Target Panic, Food Poisoning, and the Joy of Shooting

This season I received two of the best honors of my short archery career while fighting through the biggest disappointment I've faced.


This season started great for me, and went off the rails fast. I progressed pretty quickly in the beginning, but after a near miss accident this winter suddenly had a spiral into target panic; I clawed my way back, and was looking liked I'd place where I thought I would (after adjusting expectations) at Nationals. Then: food poisoning.

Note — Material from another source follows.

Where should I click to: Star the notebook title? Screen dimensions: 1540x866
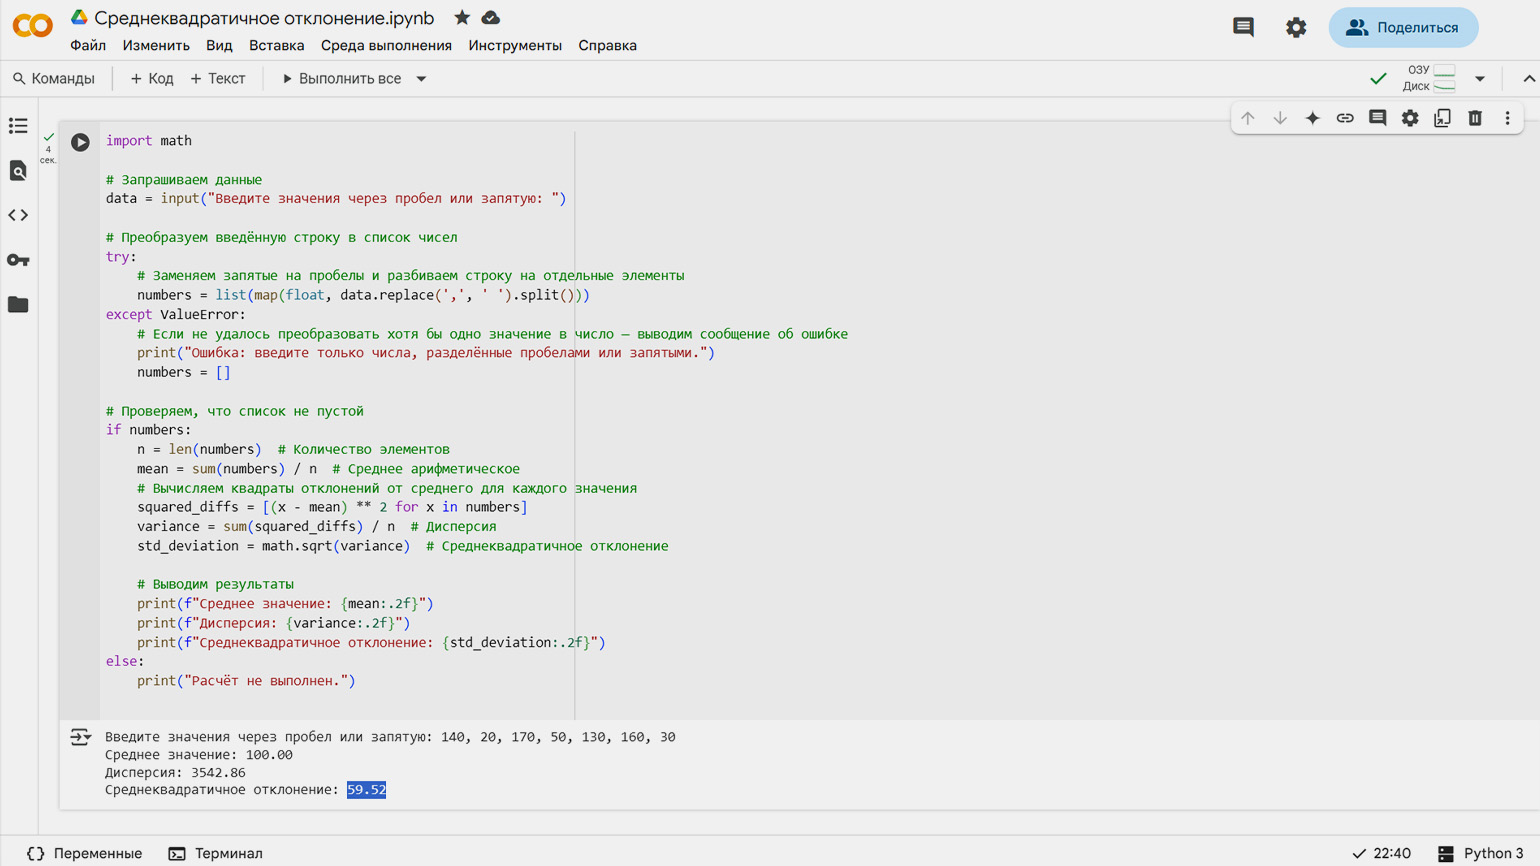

Around 850 hours of training this season (conservatively) derailed suddenly on the line. I considered dropping out (at this time, World Archery had no medical-issue rule), but stayed in it, fighting getting sick for what felt like an eternity. I kept a smile, but it was more out of desperation than anything else. In the end, I placed 18th in the country. I had a full blown miss on one shot; had that landed even a 1, I would've jumped several places.


Many archers punish themselves for bad shots; I make a point of celebrating my good ones. Fist pumps, smiles, something to turn nerves into joy. Devan noticed as the day went on, I was celebrating even bad shots, and it was because just finishing a shot was the new goal.


At the end I went around to thank the judges and organizers, and each commented they'd never seen an archer who had more fun shooting. Even as I was spiraling, I got to share insights that were given to me with a few archers, and lived up to my title as (as one archery commentator described) "The nicest guy in Barebow." Towards the end of that awful round, I broke my two rules--never talk, never break my shot rhythm--to talk with a young archer who was seething from a bad shot. I was at setup when I heard him swear under his breath, I came down and motioned for him to look at me. "Hey, keep at it dude. We all have bad shots. I just took like 20 of them. Just take the next shot." I was honestly talking to both of us. He did great.


I won't ever get to have all that go on my resume or record, but I'll carry it all with me as my biggest accomplishments, and as a reminder why I shoot: the joy of it.